Exercise directions: From the line containing "Viewport: 469px width, 245px" to the final line of the entries, every line is to be reproduced exactly; no other line belongs in the output.

Provided records:
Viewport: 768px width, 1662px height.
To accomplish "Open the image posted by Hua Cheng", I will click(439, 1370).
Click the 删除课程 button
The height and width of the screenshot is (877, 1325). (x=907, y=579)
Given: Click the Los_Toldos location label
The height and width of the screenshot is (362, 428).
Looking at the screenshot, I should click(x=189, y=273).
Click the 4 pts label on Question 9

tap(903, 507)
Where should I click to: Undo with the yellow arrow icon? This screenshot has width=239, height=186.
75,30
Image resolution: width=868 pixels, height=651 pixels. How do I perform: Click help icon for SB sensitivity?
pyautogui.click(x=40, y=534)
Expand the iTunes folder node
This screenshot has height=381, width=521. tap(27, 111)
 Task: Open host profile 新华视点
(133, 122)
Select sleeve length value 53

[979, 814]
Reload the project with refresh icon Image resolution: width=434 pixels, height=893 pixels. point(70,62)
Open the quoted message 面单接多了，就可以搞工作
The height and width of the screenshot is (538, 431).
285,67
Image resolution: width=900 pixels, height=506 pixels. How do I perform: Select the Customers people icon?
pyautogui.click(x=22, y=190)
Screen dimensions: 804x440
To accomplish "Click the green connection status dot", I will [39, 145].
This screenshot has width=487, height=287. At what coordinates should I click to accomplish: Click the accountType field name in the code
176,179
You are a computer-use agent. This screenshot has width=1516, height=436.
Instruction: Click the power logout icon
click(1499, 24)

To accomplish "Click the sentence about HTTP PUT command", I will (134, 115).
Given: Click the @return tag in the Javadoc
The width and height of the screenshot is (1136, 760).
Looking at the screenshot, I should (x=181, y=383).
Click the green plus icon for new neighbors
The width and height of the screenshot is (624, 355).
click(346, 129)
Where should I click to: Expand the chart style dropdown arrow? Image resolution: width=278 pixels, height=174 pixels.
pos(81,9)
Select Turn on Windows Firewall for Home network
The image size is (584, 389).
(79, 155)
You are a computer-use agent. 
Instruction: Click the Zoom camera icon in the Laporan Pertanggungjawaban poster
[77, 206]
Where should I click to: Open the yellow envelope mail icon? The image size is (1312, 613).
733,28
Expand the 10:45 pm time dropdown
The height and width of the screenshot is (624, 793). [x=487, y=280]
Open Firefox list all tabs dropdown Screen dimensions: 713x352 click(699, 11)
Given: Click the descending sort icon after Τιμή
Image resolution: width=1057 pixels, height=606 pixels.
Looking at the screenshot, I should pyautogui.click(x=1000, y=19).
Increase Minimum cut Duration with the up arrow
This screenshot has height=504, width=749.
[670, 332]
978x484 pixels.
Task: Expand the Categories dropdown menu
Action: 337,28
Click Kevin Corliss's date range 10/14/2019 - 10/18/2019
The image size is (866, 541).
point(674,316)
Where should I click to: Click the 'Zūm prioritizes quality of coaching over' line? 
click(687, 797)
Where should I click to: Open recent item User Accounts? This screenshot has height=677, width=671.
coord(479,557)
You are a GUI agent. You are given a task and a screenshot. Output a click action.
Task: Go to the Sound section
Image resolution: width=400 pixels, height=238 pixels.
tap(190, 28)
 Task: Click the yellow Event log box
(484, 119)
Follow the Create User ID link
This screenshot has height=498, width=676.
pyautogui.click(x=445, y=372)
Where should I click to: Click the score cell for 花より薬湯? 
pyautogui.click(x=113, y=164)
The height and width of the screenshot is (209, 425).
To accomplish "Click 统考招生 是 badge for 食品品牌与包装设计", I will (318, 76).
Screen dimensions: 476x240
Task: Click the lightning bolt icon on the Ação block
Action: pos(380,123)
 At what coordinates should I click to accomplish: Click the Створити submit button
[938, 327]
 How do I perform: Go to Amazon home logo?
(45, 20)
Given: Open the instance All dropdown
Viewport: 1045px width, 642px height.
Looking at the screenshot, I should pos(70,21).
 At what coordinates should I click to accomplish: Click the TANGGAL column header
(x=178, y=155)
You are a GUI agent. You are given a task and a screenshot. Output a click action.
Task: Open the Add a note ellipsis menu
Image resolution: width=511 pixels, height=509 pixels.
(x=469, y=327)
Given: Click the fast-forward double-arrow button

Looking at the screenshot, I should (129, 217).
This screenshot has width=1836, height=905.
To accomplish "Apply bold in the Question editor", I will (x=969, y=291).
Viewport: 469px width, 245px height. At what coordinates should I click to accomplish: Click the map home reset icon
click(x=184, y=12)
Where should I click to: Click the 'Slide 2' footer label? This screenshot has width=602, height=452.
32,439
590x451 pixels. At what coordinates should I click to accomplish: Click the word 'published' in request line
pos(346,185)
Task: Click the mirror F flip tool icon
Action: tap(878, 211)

Your response:
Viewport: 469px width, 245px height. At what coordinates should I click to accomplish: Click the map home reset icon
click(x=184, y=12)
Where should I click to: Click the 'Slide 2' footer label? This screenshot has width=602, height=452.
32,439
590x451 pixels. At what coordinates should I click to accomplish: Click the word 'published' in request line
pos(346,185)
Task: Click the mirror F flip tool icon
Action: tap(878, 211)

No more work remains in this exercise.